╔══

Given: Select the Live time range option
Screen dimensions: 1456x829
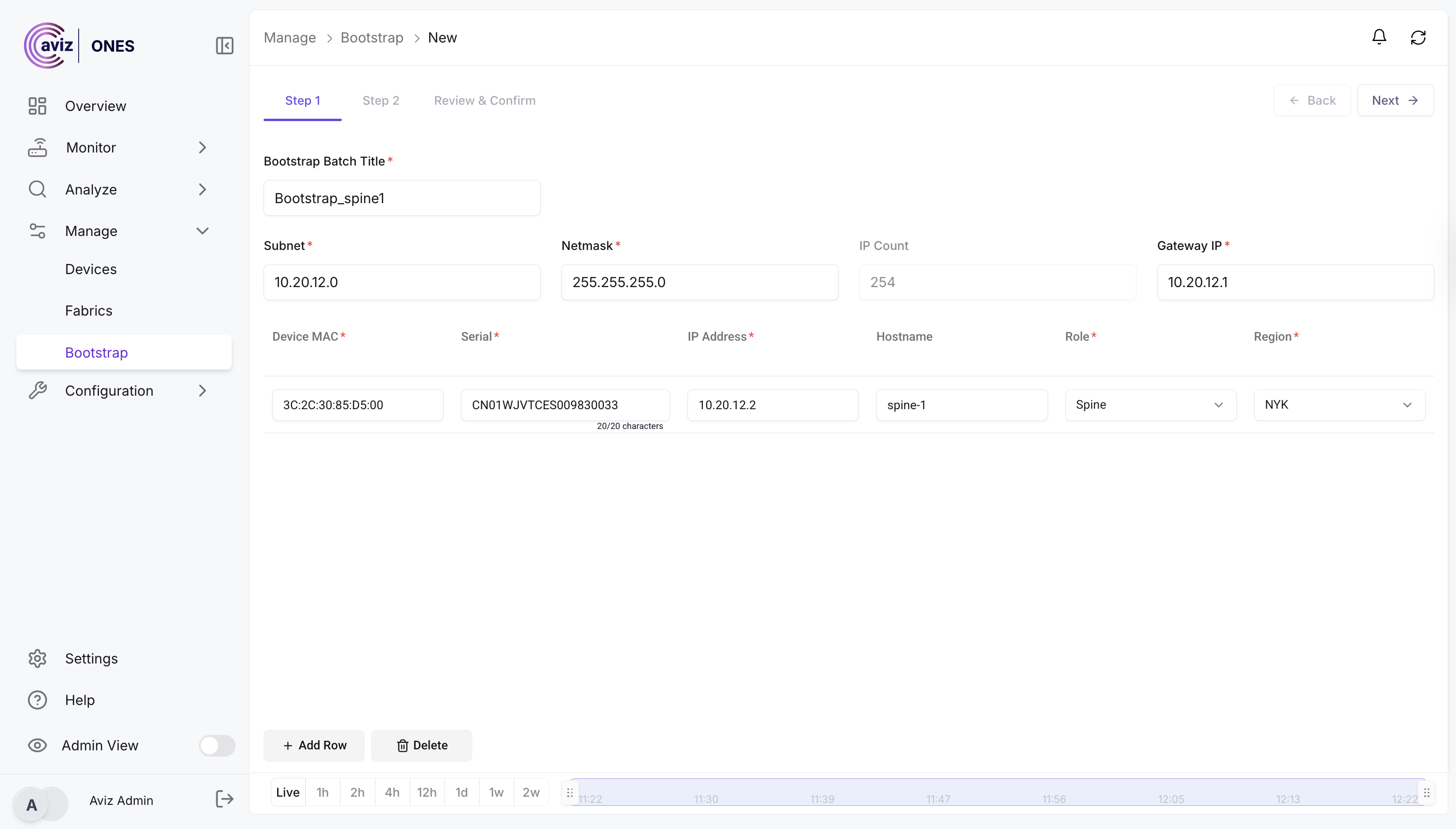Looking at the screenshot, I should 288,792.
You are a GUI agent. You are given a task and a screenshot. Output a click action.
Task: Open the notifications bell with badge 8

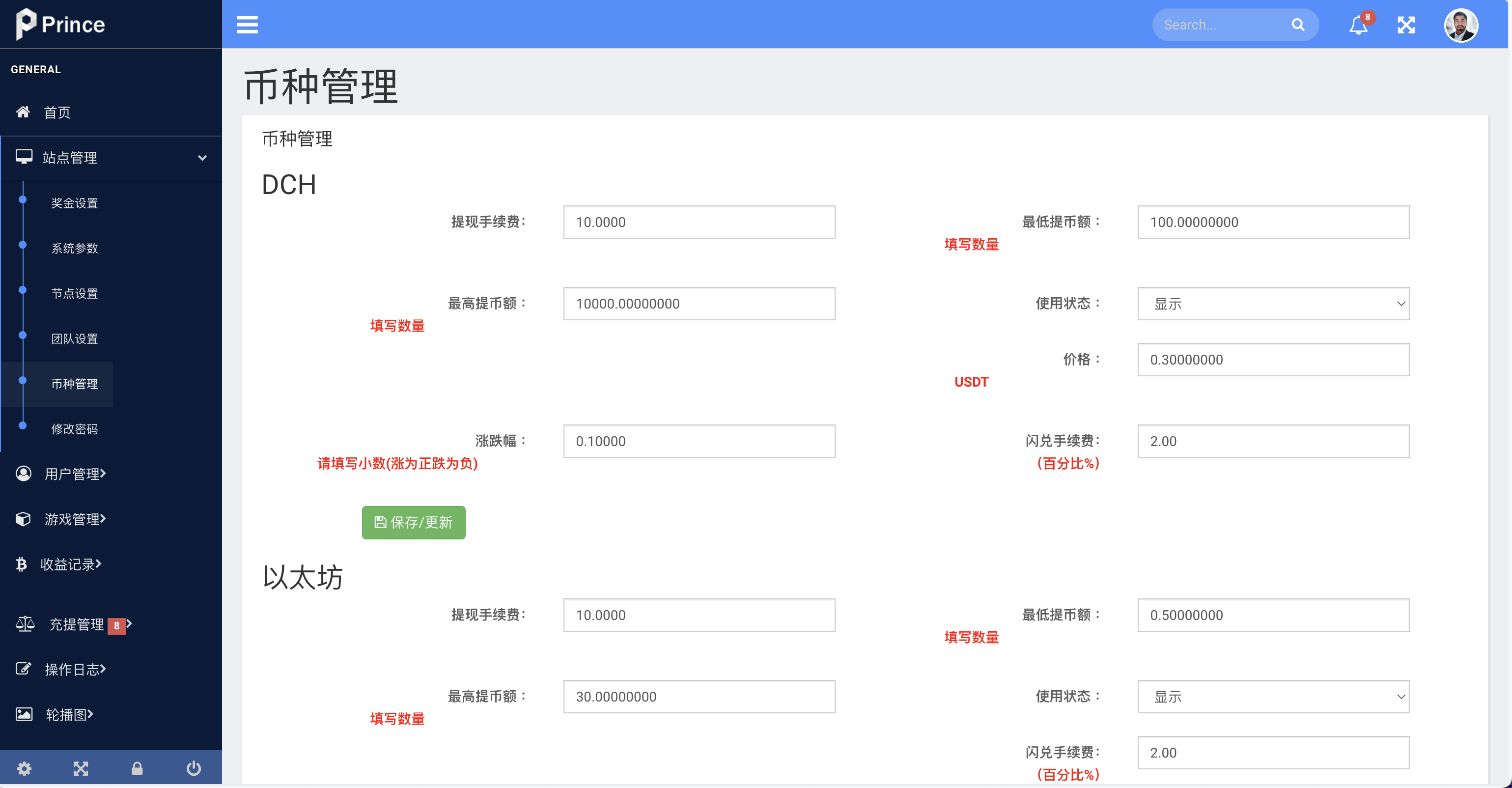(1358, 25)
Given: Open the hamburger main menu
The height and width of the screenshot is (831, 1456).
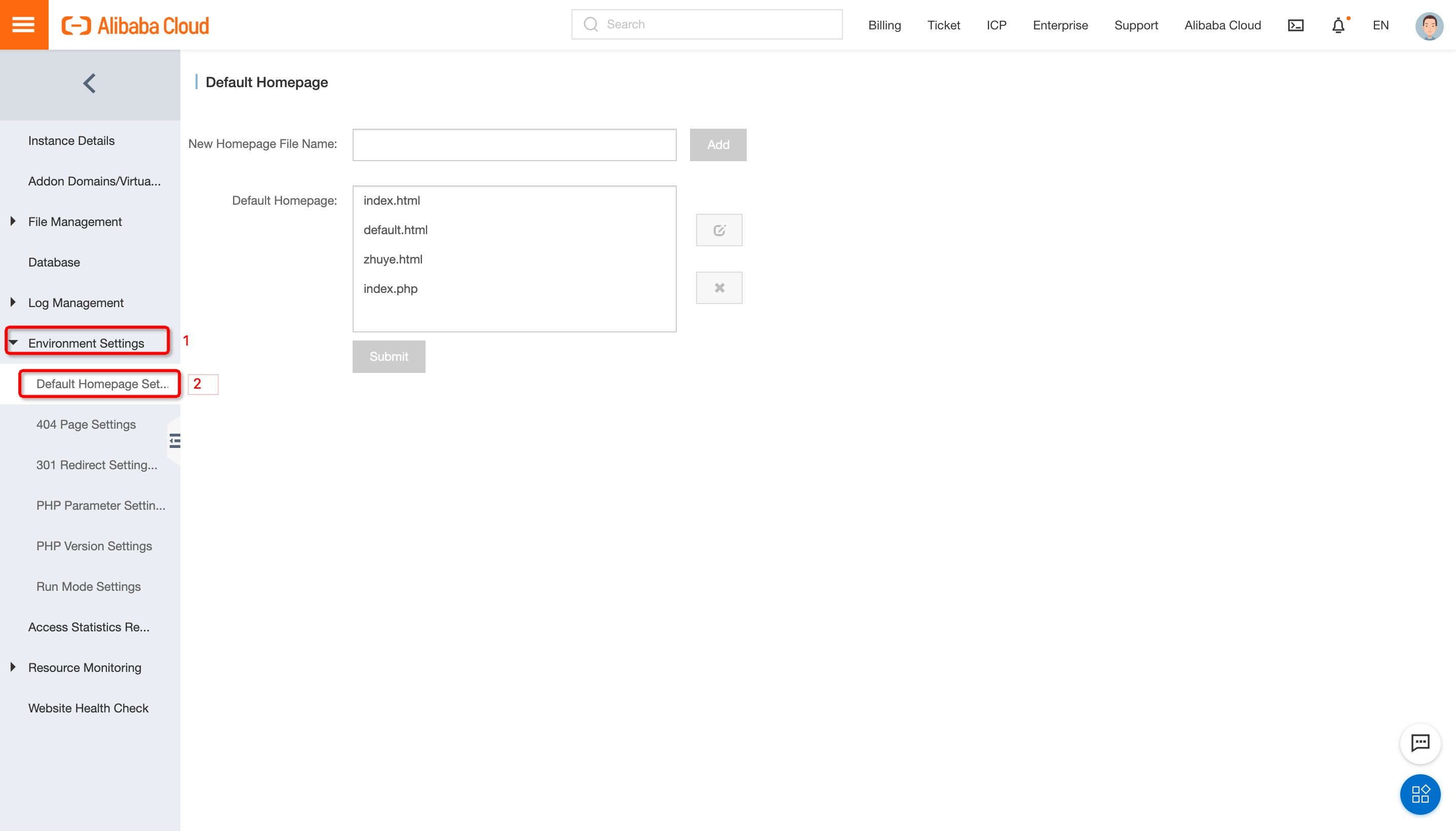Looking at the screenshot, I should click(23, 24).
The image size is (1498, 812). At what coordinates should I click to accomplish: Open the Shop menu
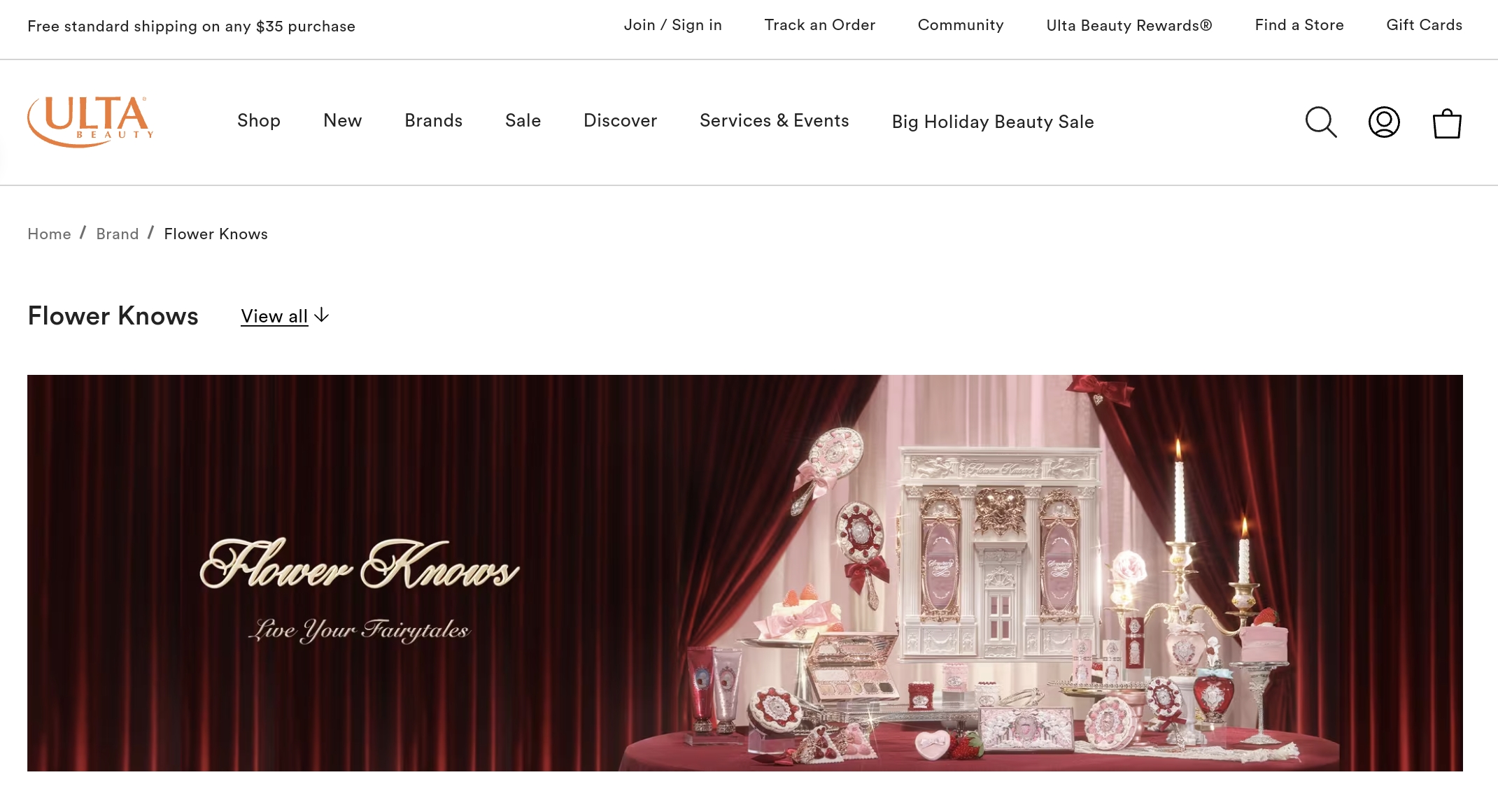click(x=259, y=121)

╚══

EXERCISE INSTRUCTIONS. Repeat verbatim the range of lines that opens at the line containing "Task: Open the" and closes at the last line of the entries, excluding all pictures.

THE ANSWER.
Task: Open the notifications bell with badge 8

(1358, 25)
Given: Open the hamburger main menu
The height and width of the screenshot is (831, 1456).
Looking at the screenshot, I should click(23, 24).
The image size is (1498, 812). At what coordinates should I click to accomplish: Open the Shop menu
click(x=259, y=121)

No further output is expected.